With respect to the moderation effects of learner-related variables and additionally reading ability, this third hypothesis was confirmed, although only for training profile. In terms of training profile, as expected, students in the academically weaker EBA classes (EG-EBA) benefitted more from the intervention than their peers in the EFZ classes (EG-EFZ). Scenario-based reading and writing education, with its strong focus on reading and writing support at all stages of the writing process, can thus be assumed to meet the needs of (academically) weaker students particularly well, while at the same time not constituting a disadvantage for academically stronger students. This is evident in Fig. 2, where improvement from the intervention is also seen in the academically stronger group (EG-EFZ).
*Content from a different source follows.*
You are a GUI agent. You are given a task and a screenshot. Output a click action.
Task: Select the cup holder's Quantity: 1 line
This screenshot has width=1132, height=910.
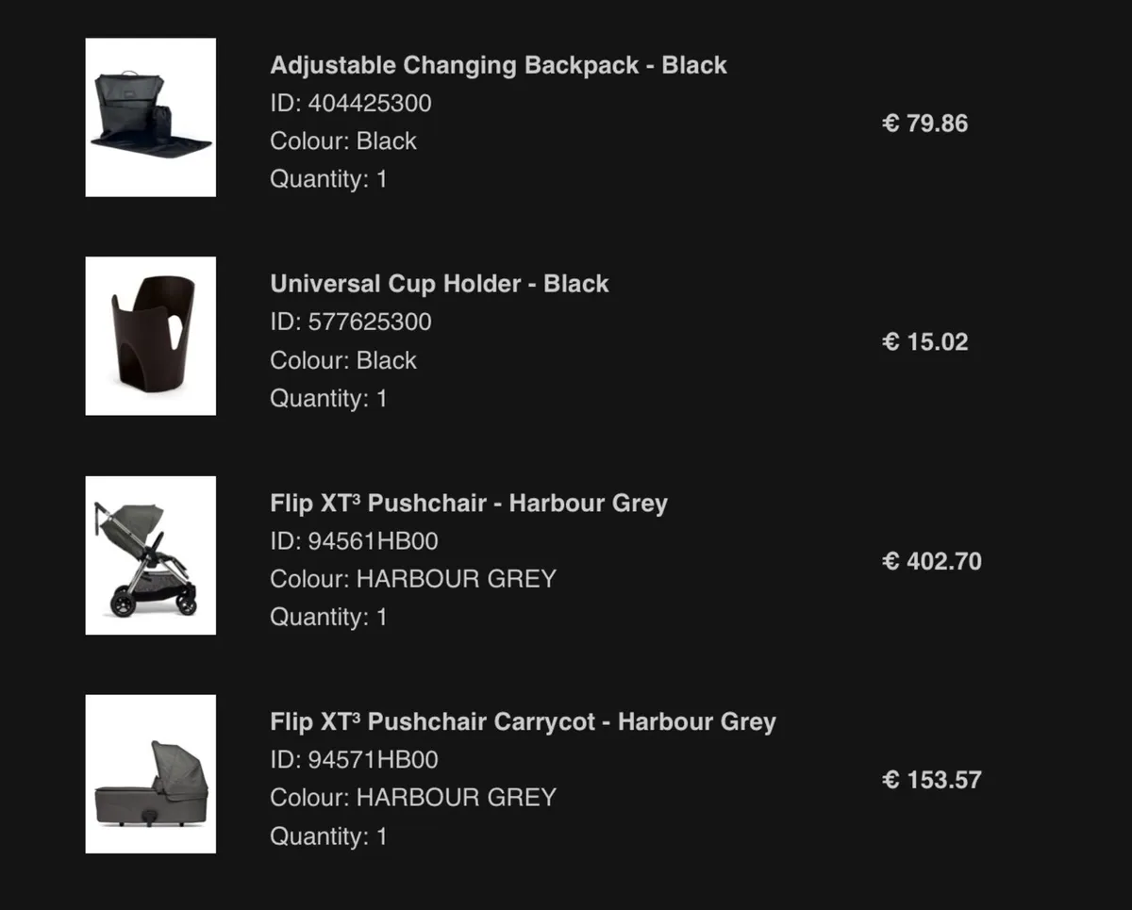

Linguistic background, in contrast, did not give rise to significant differential effects with respect to the experimental intervention. This implies that students respond similarly well to the experimental treatment, independently of their linguistic background. This, in turn, suggests that the scenario- and source-based approach meets the needs of linguistically heterogeneous classrooms, which are the norm in VET contexts. Nevertheless, follow-up studies with larger cohorts are needed to confirm these results, and to explore more closely distributions and potential interactions between complex linguistic background configurations and other learner-related variables within the two academic streams in VET contexts.

It is worth noting that a considerable number of students did not indicate their linguistic background (EG: 10.4%; CG: 20.5%), While this had no effect on the analyses and results presented here (largely within the dropout group), it does raise questions about possible stigma regarding languages students identify with as a potential cause for the reluctance to provide language information. For instance, L1s such as English or French have potentially higher social status than other L1s, such as Arabic or Albanian, which are often negatively portrayed socially (see Shohamy 1998). This area requires further studies.
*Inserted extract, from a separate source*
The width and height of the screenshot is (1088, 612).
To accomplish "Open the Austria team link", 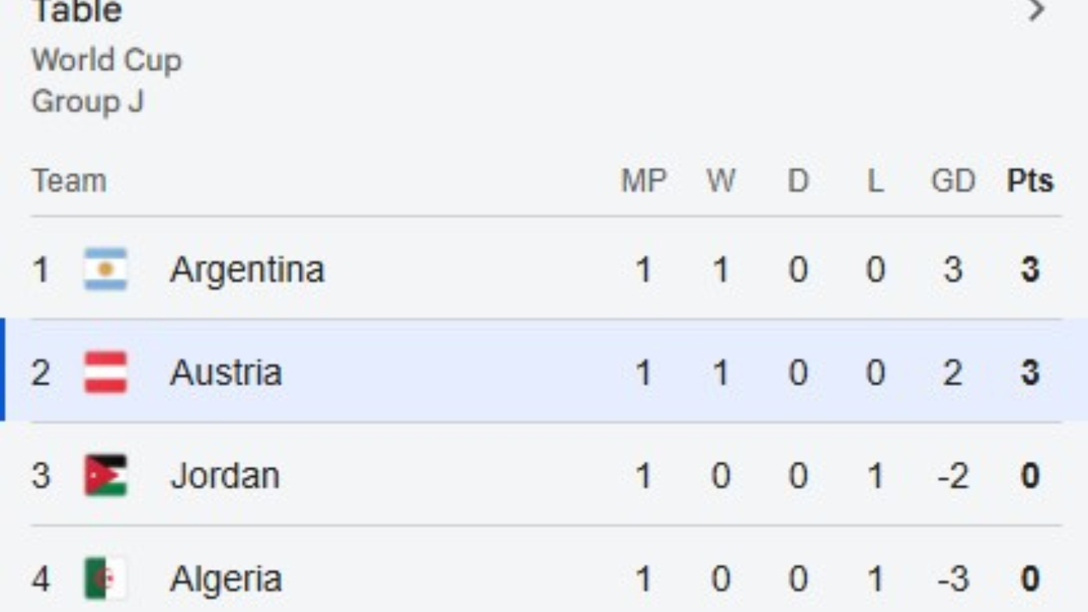I will 225,372.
Importantly, overall, all subgroups in our sample, including the L1 and 2L1 students in the (academically more challenging) EFZ programs, still achieved only modest text quality ratings, even though the first-year VET curriculum explicitly includes the competences tested and rated in this study as learning objectives. This raises the more general question of whether language and communication skills training must be reinforced in VET contexts, and if so, how this is likely to be achieved, given that literacy competence, in the broad sense is increasingly relevant to life-long learning, and to participation in society in general and in the labor market in particular (European Commission, 2018).
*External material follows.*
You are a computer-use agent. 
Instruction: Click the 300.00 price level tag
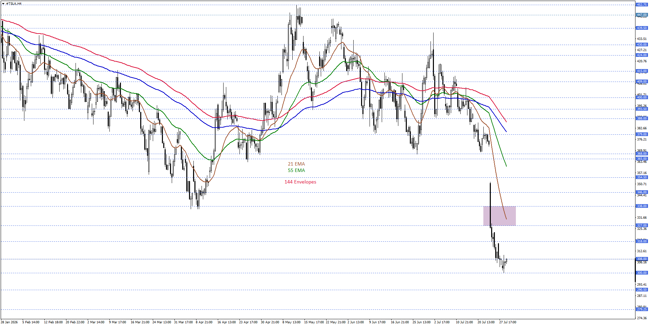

To conclude, we note a methodological limitation concerning the monitoring of students’ actual behavior during writing tasks. In our study, we did not collect quantitative behavioral data investigating whether, or to what extent students actually integrated reading and writing activities (e.g., input logging, cf. Vandermeulen et al., 2020). Although, in our approach, scenario-based tasks can be inherently considered as stimuli for reading-to-write because functional reading before and during writing is an essential part of the problem-solving activity arising from the scenario, future studies may fruitfully explore the effects of students’ actual behavioral patterns (i.e., their level of integrating reading and writing within tasks) on the quality of their writing output.